Protection of the surviving spouse in case of death
Creating an SCI allows for better protection of the surviving spouse. Each spouse holds the usufruct of the other’s shares and the bare ownership of their own shares. In the event of death, the surviving spouse automatically receives full ownership of the shares.
Tax benefits
The SCI offers several tax advantages:
- Exemption from transfer taxes: Donations of SCI shares may be exempt from transfer taxes if the donation is less than €100,000 and occurs every 15 years.
- Exemption from capital gains tax: If the SCI is subject to income tax (IR) and the occupants do not pay rent to the SCI, the capital gains realized upon the sale of the property may be exempt from tax.
- Tax reduction in case of property deficit: Property deficits generated by the SCI’s expenses can be deducted from the partners’ income, within certain limits, reducing their income tax.

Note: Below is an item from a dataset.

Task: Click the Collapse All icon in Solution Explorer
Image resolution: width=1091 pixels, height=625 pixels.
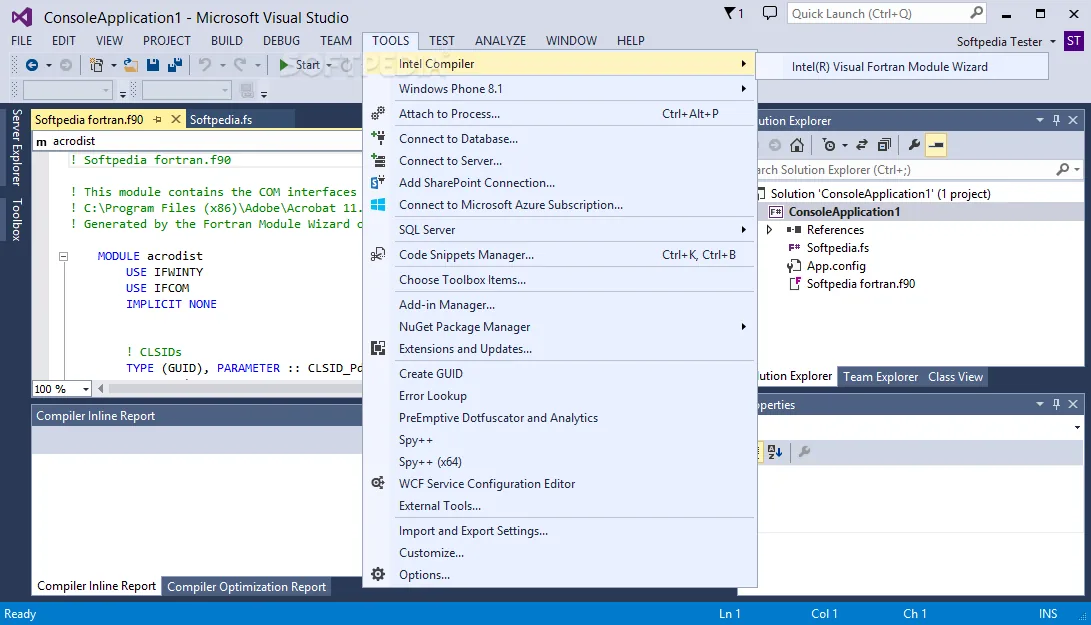Action: click(x=884, y=145)
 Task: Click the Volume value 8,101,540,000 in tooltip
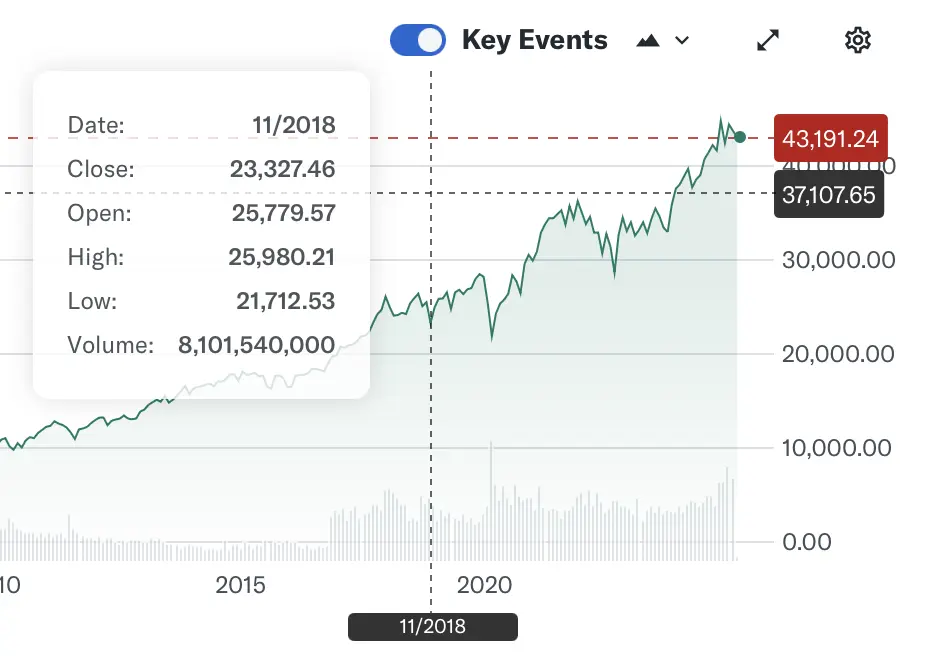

The disadvantages of buying your primary residence via an SCI
Despite its many advantages, buying a house through an SCI for personal use also has some drawbacks:
Administrative formalities and creation costs
The creation of an SCI involves numerous administrative formalities. It is necessary to draft the articles, register them, and enroll the company in the Commercial and Companies Register (RCS). On average, the costs of creating an SCI can amount to around €1,500 or more.
Management and accounting obligations
Once created, the SCI must adhere to strict accounting and management obligations. This includes maintaining regular accounts, holding annual general meetings, and drafting minutes. Even if the SCI does not have commercial activities, it must also report its income and expenses.
Tax risks
The tax optimization offered by the SCI is not without risks. The tax authorities may consider certain operations abusive, especially if they aim solely to reduce the tax payable. Moreover, when the primary residence is owned by an SCI, the 30% allowance on the property’s value is not applicable for calculating the Wealth Tax on Real Estate (IFI).
Before embarking on buying a house through an SCI to live in, it is important to carefully evaluate these aspects and consult professionals to secure your real estate investment.